As something of an Australian poster child for the female producer worldwide, it would be easy to chalk up Paris Forscutt – or rather her work under better known moniker Made in Parisand it’s meteoric success as something of a tour de force built upon little more than a gimmick. It also couldn’t be farther from truth. And with her most recent short yet incredibly sweet six-track strong offering ‘Exordium’, Forscutt bares a brief but purposeful exhibition of just what it takes to be made into that very icon.

One that stops far short of overstaying its welcome, which is only to say of it that it leaves you wanting more and more. From the tone-setting opening house-y moments of the LP’s title track through the techno trappings of ‘Wasps on Mars’ to the melodic-house moods in ‘Elysian’, not a single track number is wasted to redundancy. There is a little bit of everything here yet all of it given the same level of detail, thought and care in both production and engineering to make every sound appear as if it’s happening in a real space – a common pitfall when considering the sterile nature of electronic production.

This is done through proficient use of found sound and foley and compounded by tasteful implementation of filtering, reverb, delay and more to create atmospheric ambiguity and spatial awareness. Sounds arrive upfront or far, to either side, above and beneath. It’s a phenomenon only made possible with sparse yet meaningful arrangements less about a multitude of instrumentation as they are about the designation of distinct and dynamic choices made about the elements that do reside there.

Following up these musings in the second half are the 4/4-abandoning ‘Nodus’ and minimalistic ‘Under Open Sky’, all of which’s absence of lyrical persuasion heavily lend a temporal ambiguity absent from most commercial releases. What results is a displacement of the listener just enough to never quite remember the length or position of any given listen.

Curiously, perhaps the most ironic of which is the vocal-driven oddity ‘Wonderlust’. As an acting epicentre of sorts, it’s the most radio friendly of the litter and the first to prick the ears so much so that early playthroughs seemed to be overshadowed by it. But perhaps even more fascinating is how subsequent listens really use it’s residing accessibility as something of a contrasting jumping point into the obscurity of the less immediately obvious surrounding tracks. It transforms quickly from being a favourite to the least revisited in the absolute best way possible due only to new favourites taking its place, a clear indication of how tactfully layered Exordium stands as a whole.

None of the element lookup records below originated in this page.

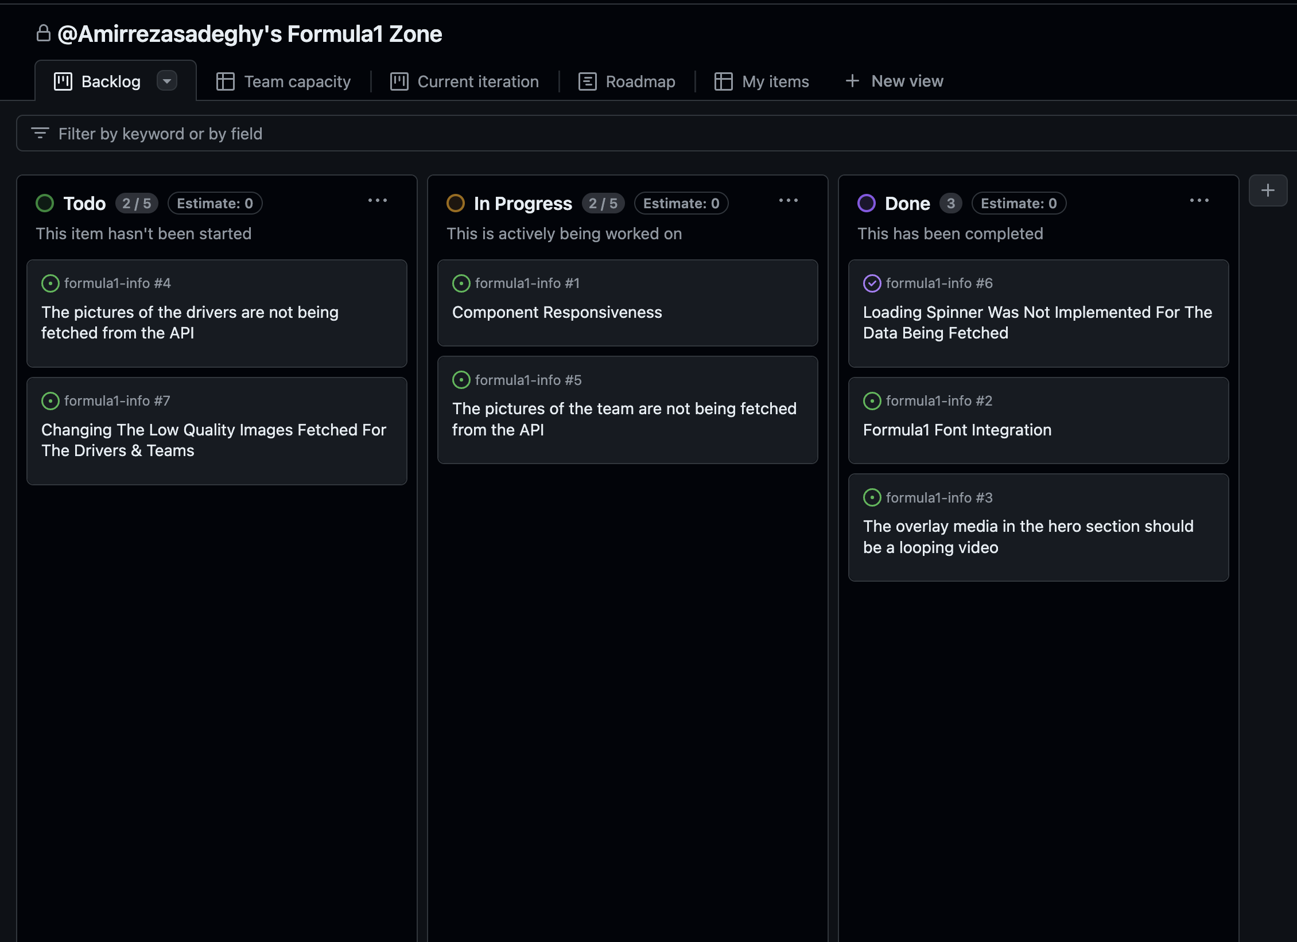Viewport: 1297px width, 942px height.
Task: Click the Team capacity table icon
Action: (225, 81)
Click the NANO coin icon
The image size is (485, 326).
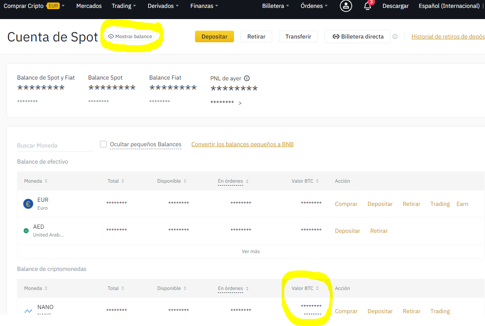tap(28, 311)
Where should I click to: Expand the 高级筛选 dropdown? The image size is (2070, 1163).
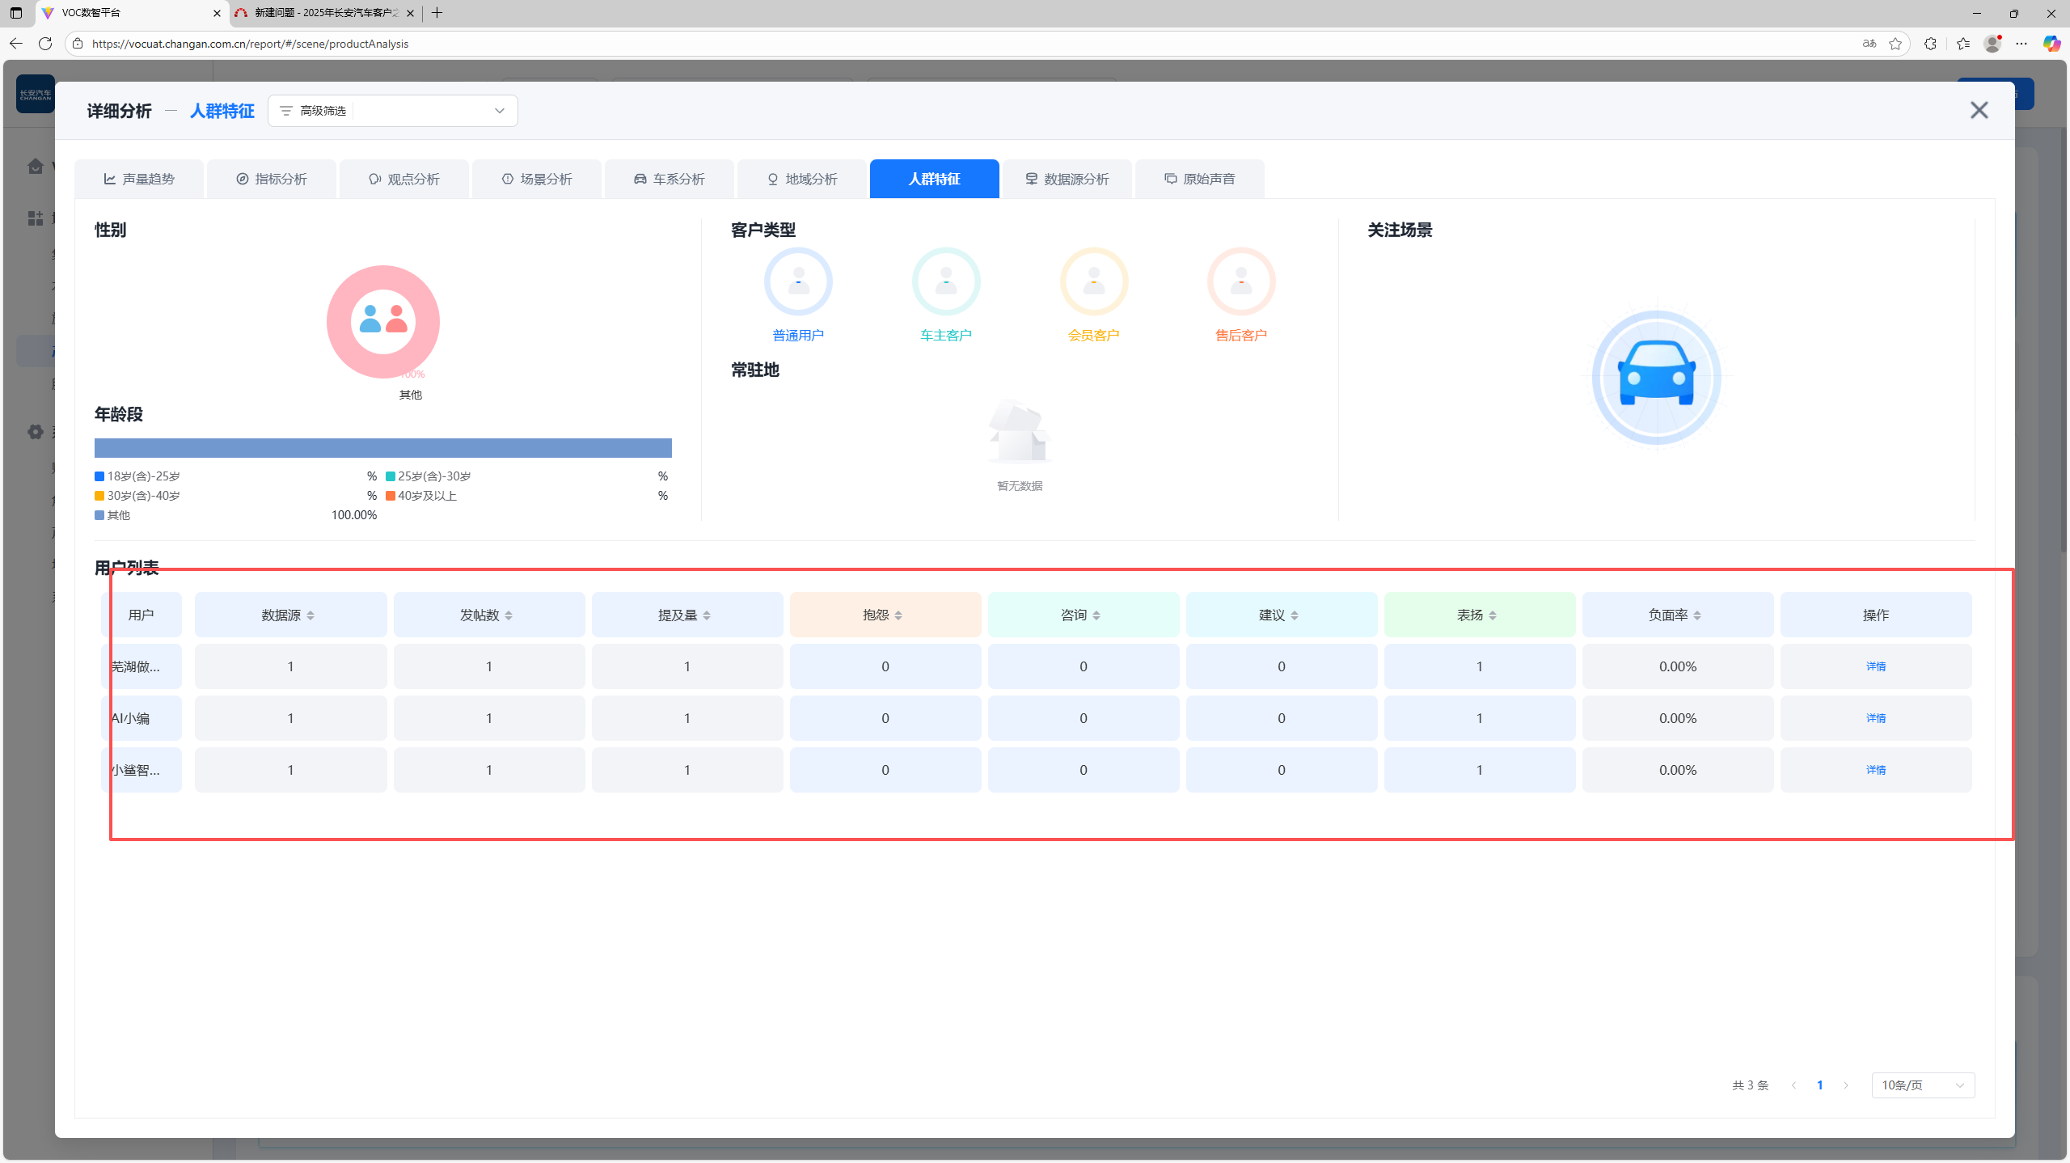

And that’s really what’s unique about Exordium. It has such an identity that it compounds that of the producer behind the work itself, creating the precursor of personality needed of the aforementioned iconography. We learn about Made in Paris through a nominated proxy – their brand of music. It’s a sentiment very much in tandem with the idiom of ‘music speaking for itself’. It’s a genre-defying, auto-biographical expose not afraid to of human elements, traditional instrumentation or faster-paced arrangement. Not just ably, but capably so, with omissions most importantly never due to inability. An absence of sound absent of place, time or spectrum, Exordium is a courageous mini-album with half the runtime of more ambitious releases yet easily twice their size in stature.